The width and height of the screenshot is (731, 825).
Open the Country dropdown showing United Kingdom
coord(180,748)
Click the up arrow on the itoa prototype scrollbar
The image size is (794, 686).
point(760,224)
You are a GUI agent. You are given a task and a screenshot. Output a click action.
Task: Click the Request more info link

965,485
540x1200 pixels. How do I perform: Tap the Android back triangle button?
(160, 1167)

--

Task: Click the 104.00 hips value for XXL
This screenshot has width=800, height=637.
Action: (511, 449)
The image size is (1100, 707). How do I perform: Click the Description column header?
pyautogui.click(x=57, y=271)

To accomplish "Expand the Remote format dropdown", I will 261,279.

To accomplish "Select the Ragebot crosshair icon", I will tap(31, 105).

* * *

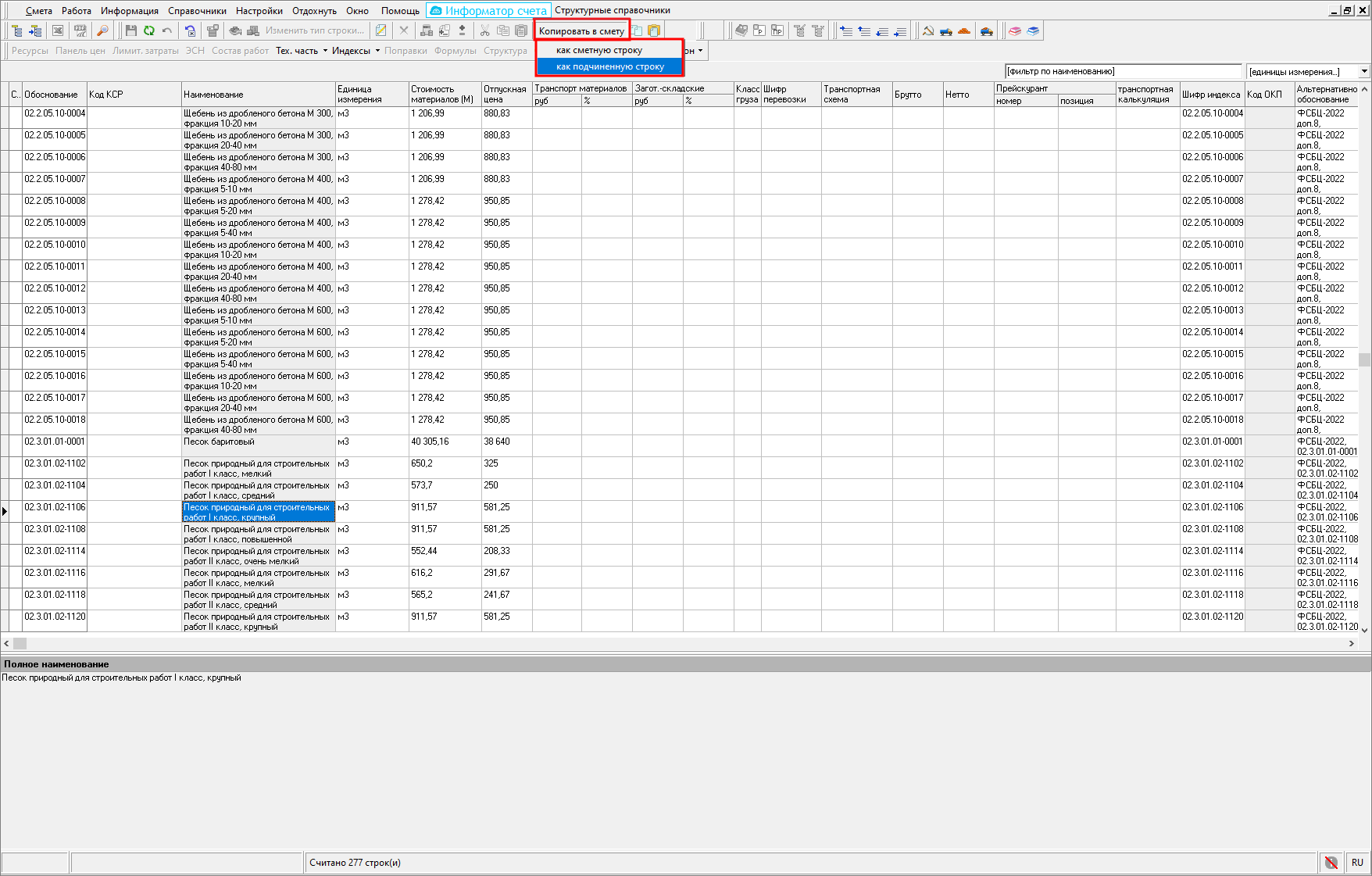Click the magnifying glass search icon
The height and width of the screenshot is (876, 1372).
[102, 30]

#### Aim of the exercise:
Using the entries above, repeat only the lines from the one containing "The width and" through the one containing "You are a GUI", end lines included.

#### Response to this exercise:
The width and height of the screenshot is (731, 825).
Open the Country dropdown showing United Kingdom
coord(180,748)
Click the up arrow on the itoa prototype scrollbar
The image size is (794, 686).
point(760,224)
You are a GUI agent. You are given a task and a screenshot. Output a click action.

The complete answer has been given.